> AVAILABLE DATA
_ _ _ _

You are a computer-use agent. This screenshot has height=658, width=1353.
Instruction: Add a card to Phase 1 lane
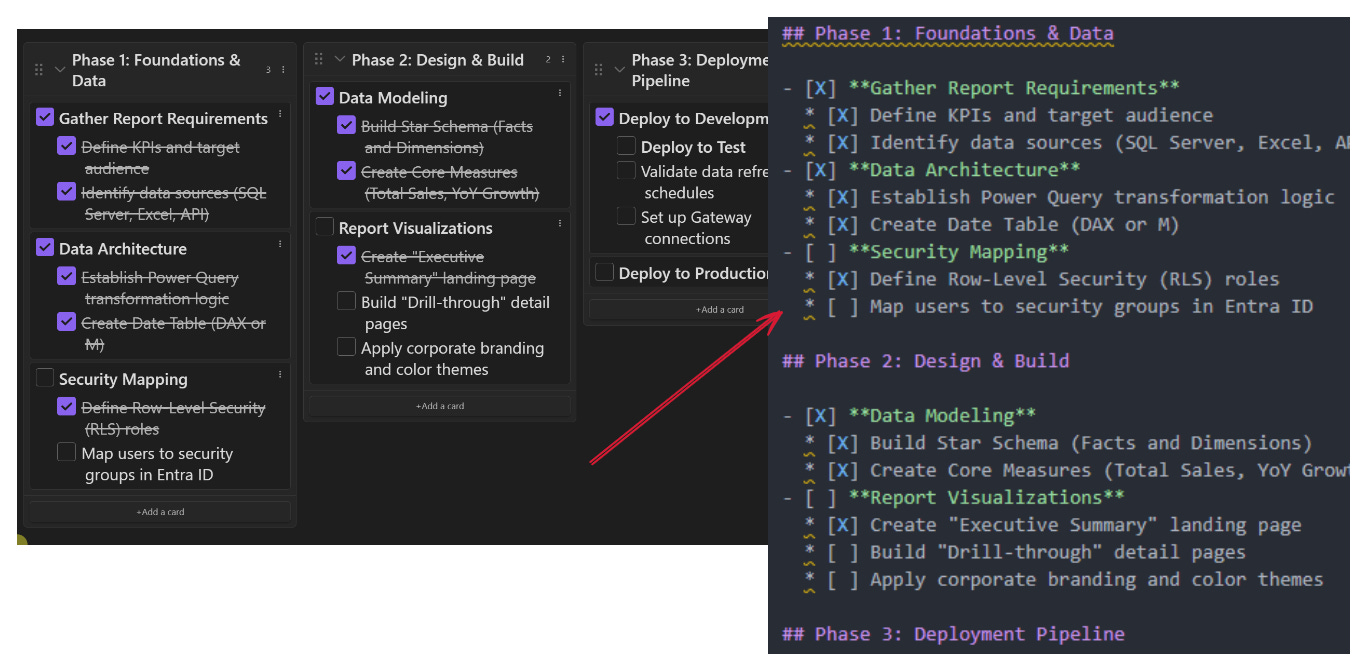160,512
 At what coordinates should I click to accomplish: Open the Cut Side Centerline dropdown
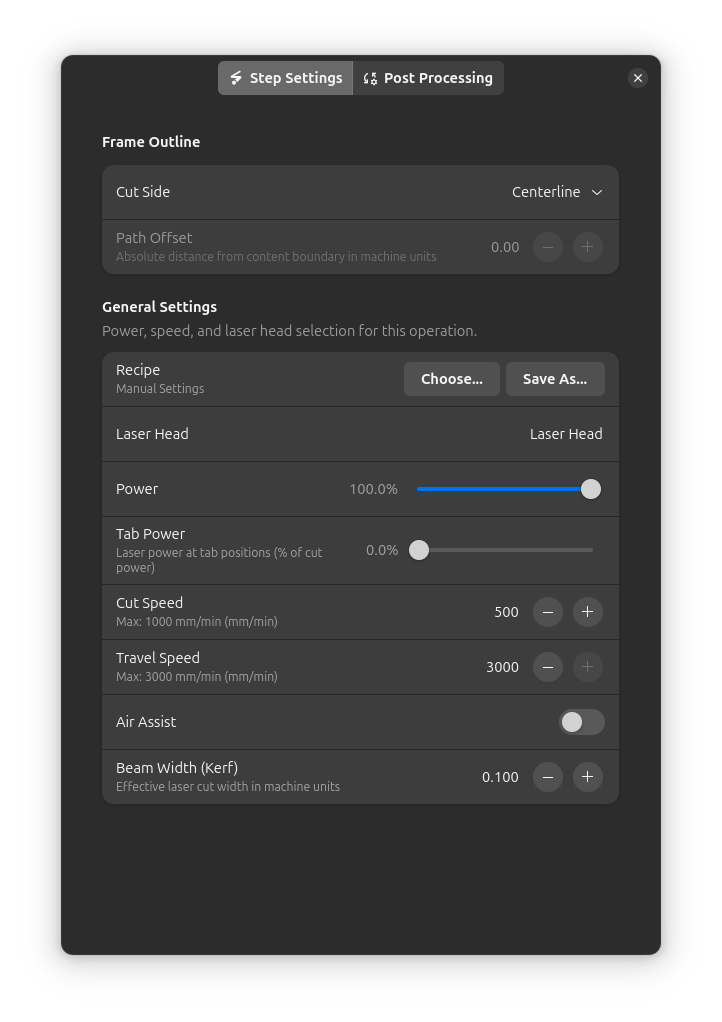click(557, 192)
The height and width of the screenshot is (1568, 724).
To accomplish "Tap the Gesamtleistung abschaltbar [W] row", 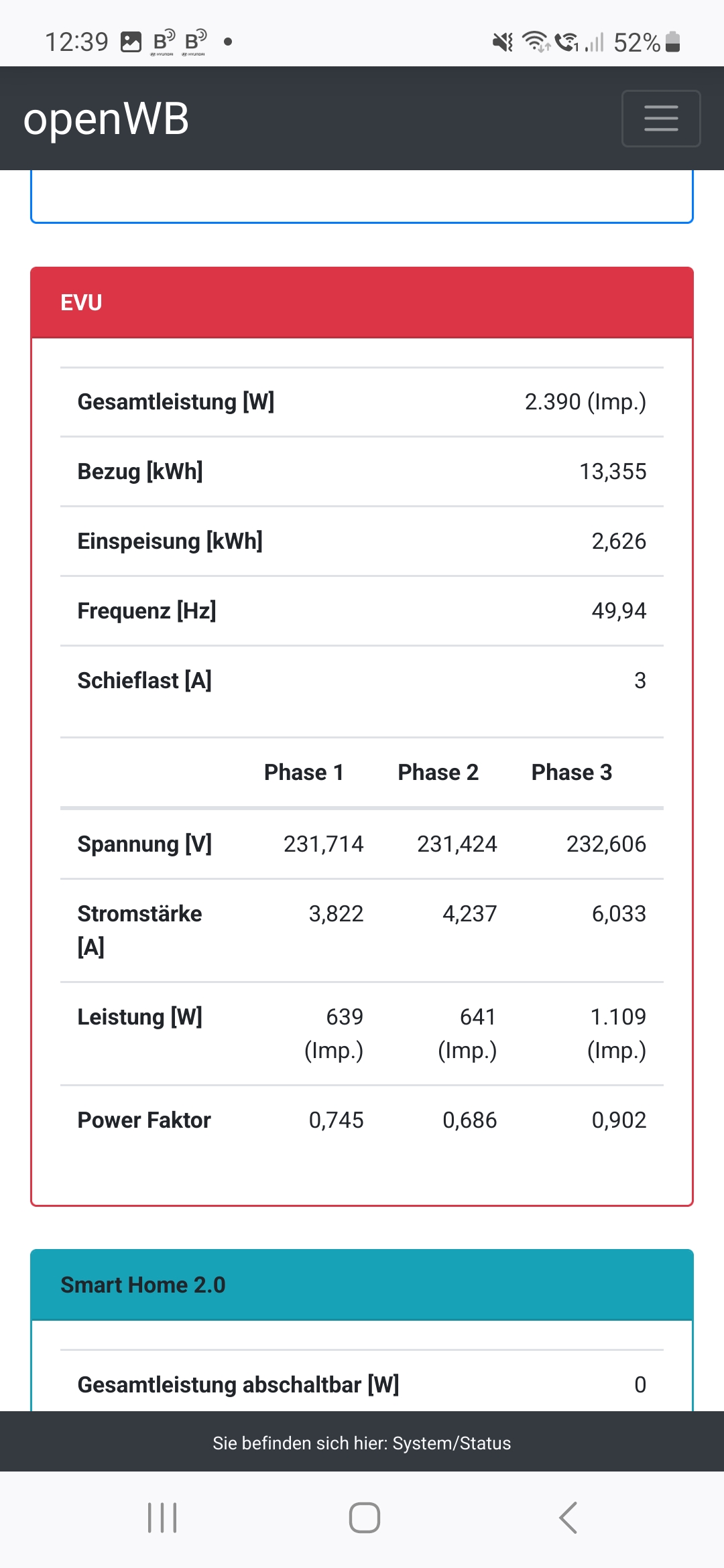I will [x=362, y=1384].
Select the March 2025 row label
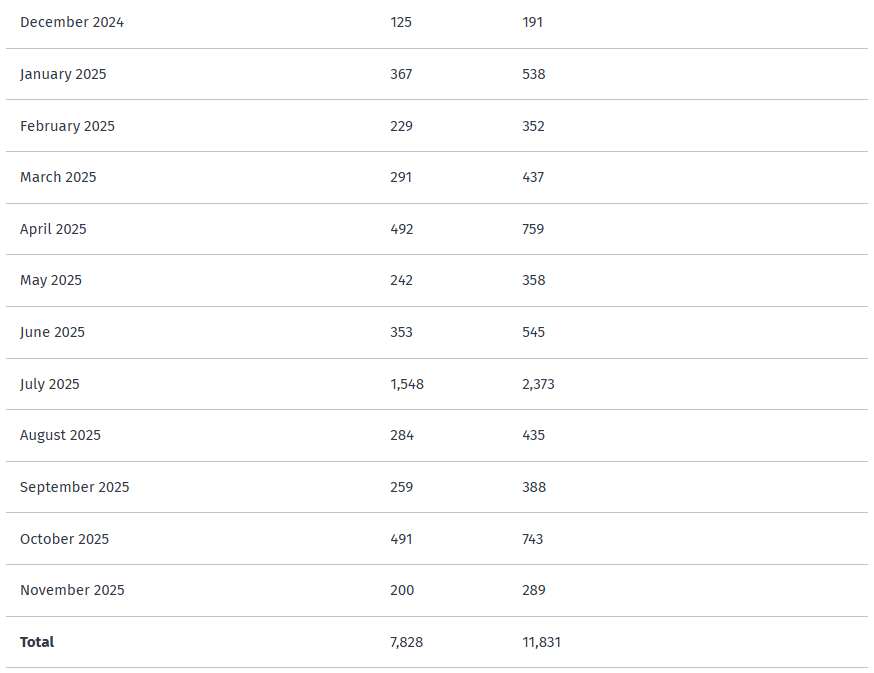This screenshot has width=874, height=673. click(58, 177)
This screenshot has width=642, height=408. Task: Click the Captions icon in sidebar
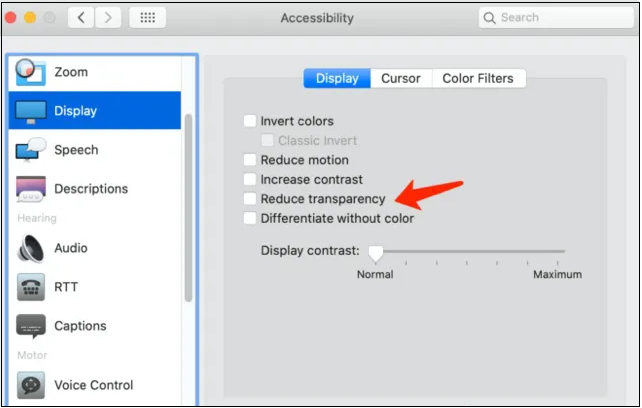coord(30,326)
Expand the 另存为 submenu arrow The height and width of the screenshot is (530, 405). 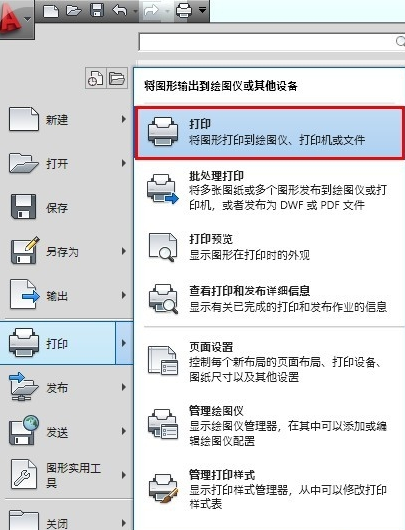(124, 251)

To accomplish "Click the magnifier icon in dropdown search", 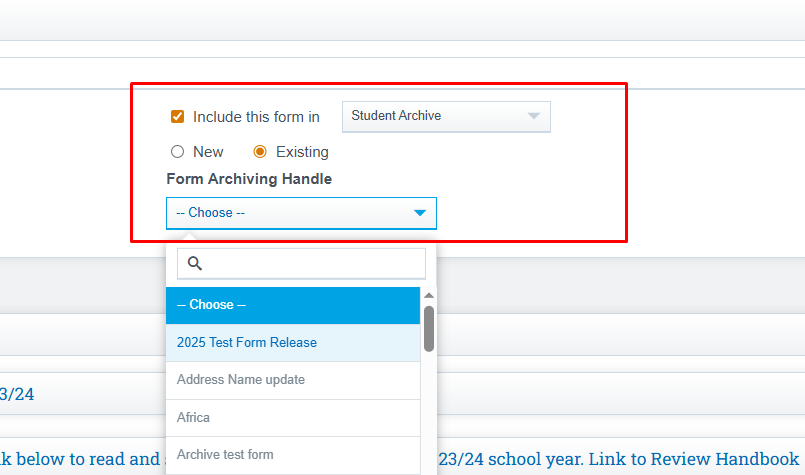I will pos(195,263).
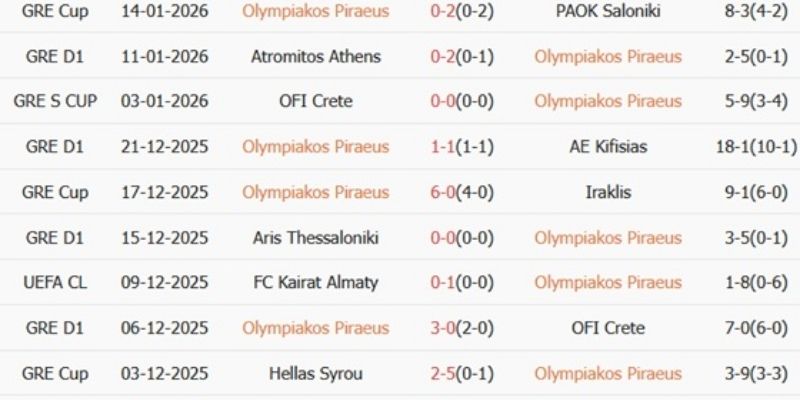
Task: Select AE Kifisias team link
Action: (608, 147)
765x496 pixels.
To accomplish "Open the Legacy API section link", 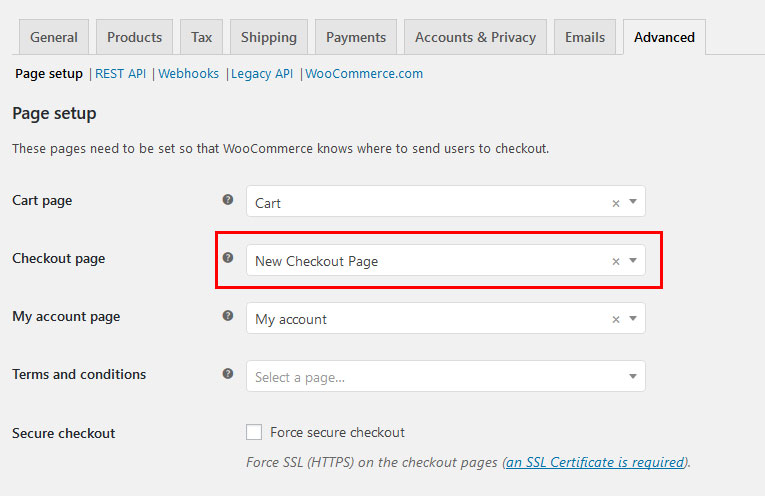I will pyautogui.click(x=262, y=74).
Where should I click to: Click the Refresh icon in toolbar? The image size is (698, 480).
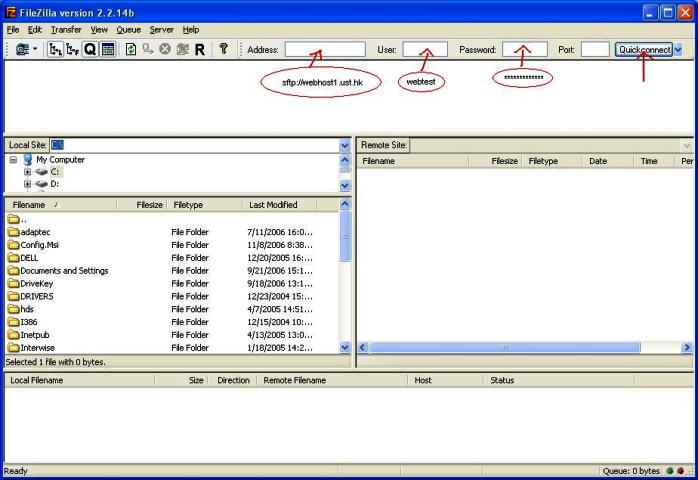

_ _ _ _

> ABOUT THIS TASK
Return the opening line of the data above and every line after it up to and including the line that holds "The height and width of the screenshot is (1568, 724)."; pictures stay out.

> TASK RESPONSE
You are a computer-use agent. This screenshot has height=658, width=1353.
Instruction: Add a card to Phase 1 lane
160,512
 At what coordinates should I click to accomplish: Open the Cut Side Centerline dropdown
click(557, 192)
The height and width of the screenshot is (1568, 724).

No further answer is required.